Mongolia Integrates AI and Remote Sensing for National Digitalization
- •Mongolia’s Vision 2050 strategy leverages AI and big data to modernize agriculture and public governance.
- •National Statistics Office uses Random Forest algorithms and satellite imagery to automate national crop yield estimations.
- •Pilot programs utilize computer vision to count livestock from video footage, achieving high accuracy in rural provinces.
Mongolia is undergoing a rapid digital transformation through its Vision 2050 strategy, aiming to evolve into a regional tech leader by the middle of the century. The initiative focuses on diversifying the national economy beyond mining by building a human-centered digital government. A core component of this shift involves the National Statistics Office (NSO) transitioning from manual data collection to sophisticated digital systems that treat data as a strategic national asset.
The integration of AI is particularly transformative for Mongolia’s agricultural sector. Collaborating with the UN Global Platform, the NSO now employs remote sensing—scanning the Earth via satellite—to automate crop classification. They utilize the Spectral Angle Mapper (SAM) method to identify specific crops like wheat and potatoes from imagery. This data is processed through the Random Forest algorithm, a machine learning method that uses multiple decision trees to provide accurate yield estimations.
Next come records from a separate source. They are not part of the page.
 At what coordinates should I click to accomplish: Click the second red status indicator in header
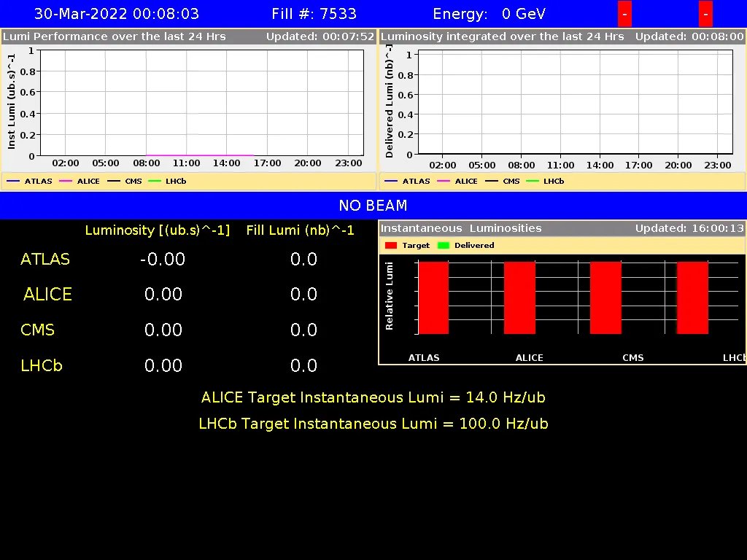click(705, 15)
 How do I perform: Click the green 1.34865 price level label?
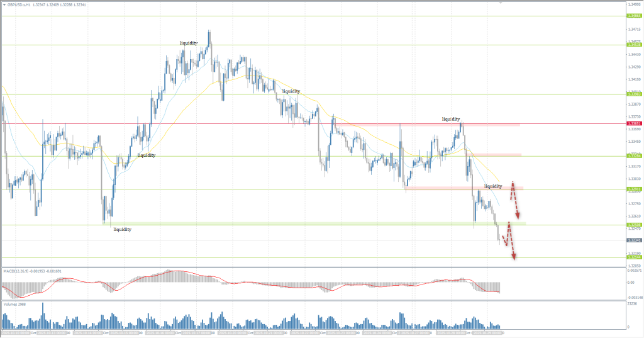[x=633, y=16]
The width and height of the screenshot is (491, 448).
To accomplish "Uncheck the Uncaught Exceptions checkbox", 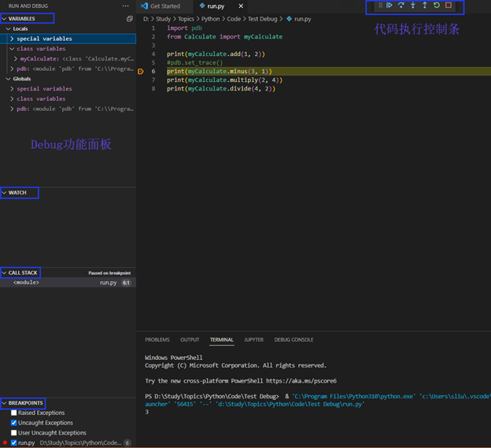I will click(14, 423).
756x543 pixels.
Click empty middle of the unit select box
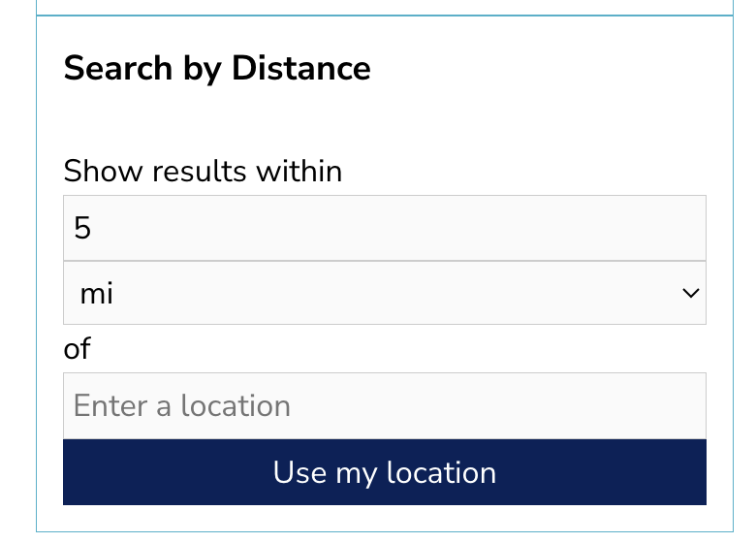coord(386,293)
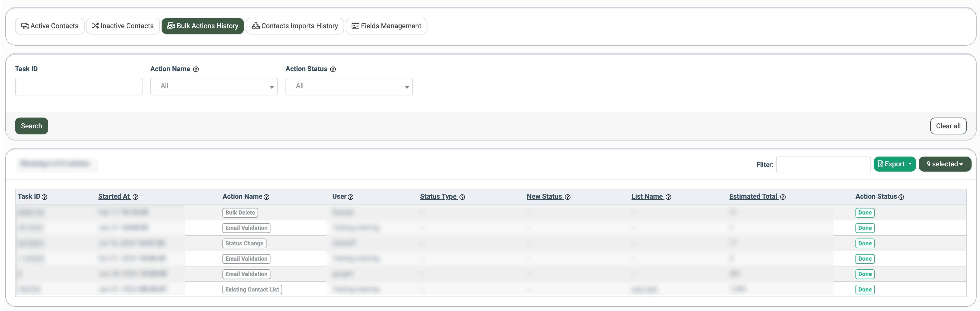
Task: Click help icon next to Started At header
Action: pyautogui.click(x=135, y=197)
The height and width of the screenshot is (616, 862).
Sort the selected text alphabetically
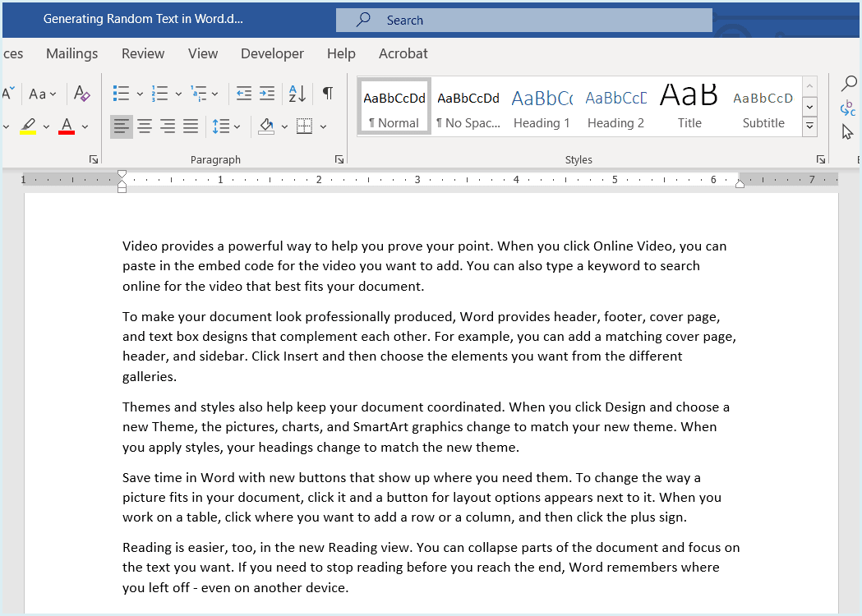(297, 94)
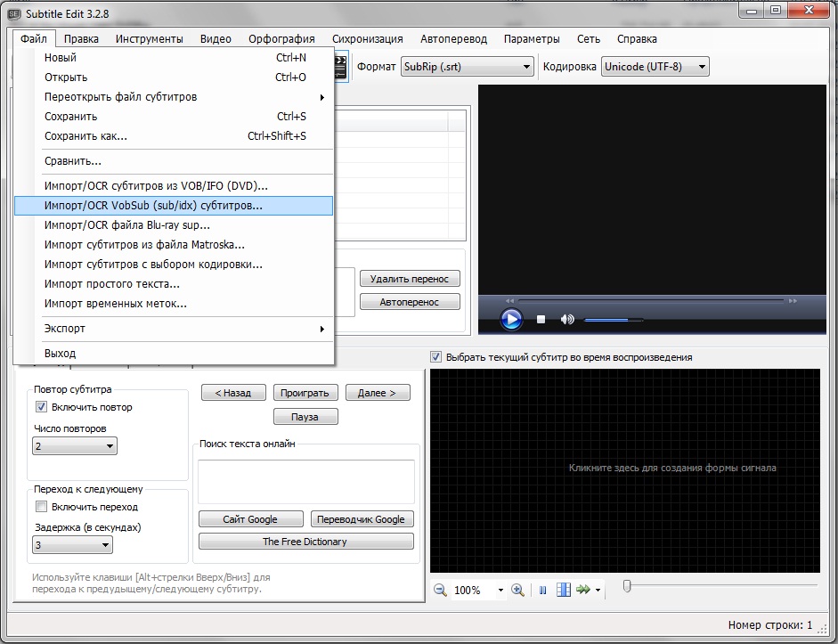838x644 pixels.
Task: Click the rewind arrows on video seek bar
Action: [x=509, y=301]
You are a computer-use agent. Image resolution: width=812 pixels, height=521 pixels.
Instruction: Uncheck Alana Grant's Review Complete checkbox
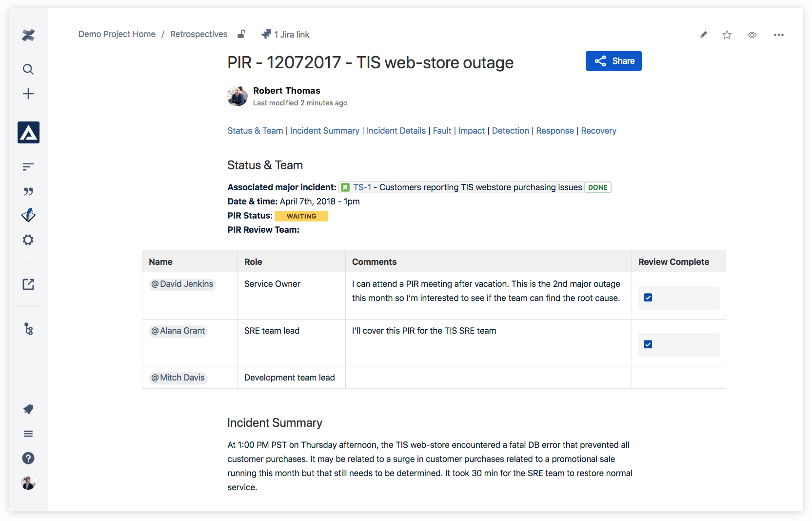click(648, 344)
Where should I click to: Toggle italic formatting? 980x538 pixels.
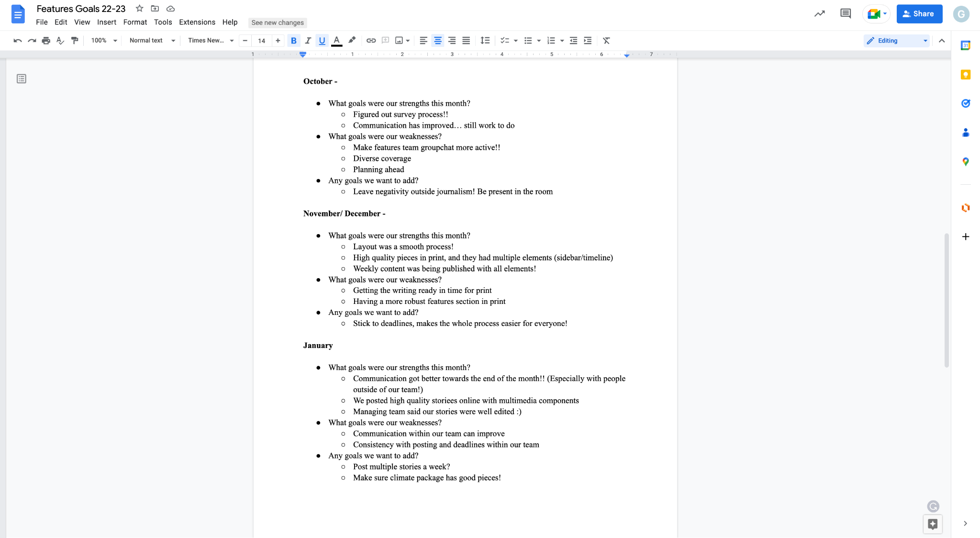coord(308,41)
Beyond crops, Mongolia is pioneering the use of computer vision to manage livestock. Recent pilot programs have used AI to count sheep and goats directly from video footage as they graze. While challenges like drone costs and the need for specialized skills remain, the country is investing in domestic talent. This commitment to technical excellence has already propelled Mongolia to 11th globally in the Open Data Inventory rankings.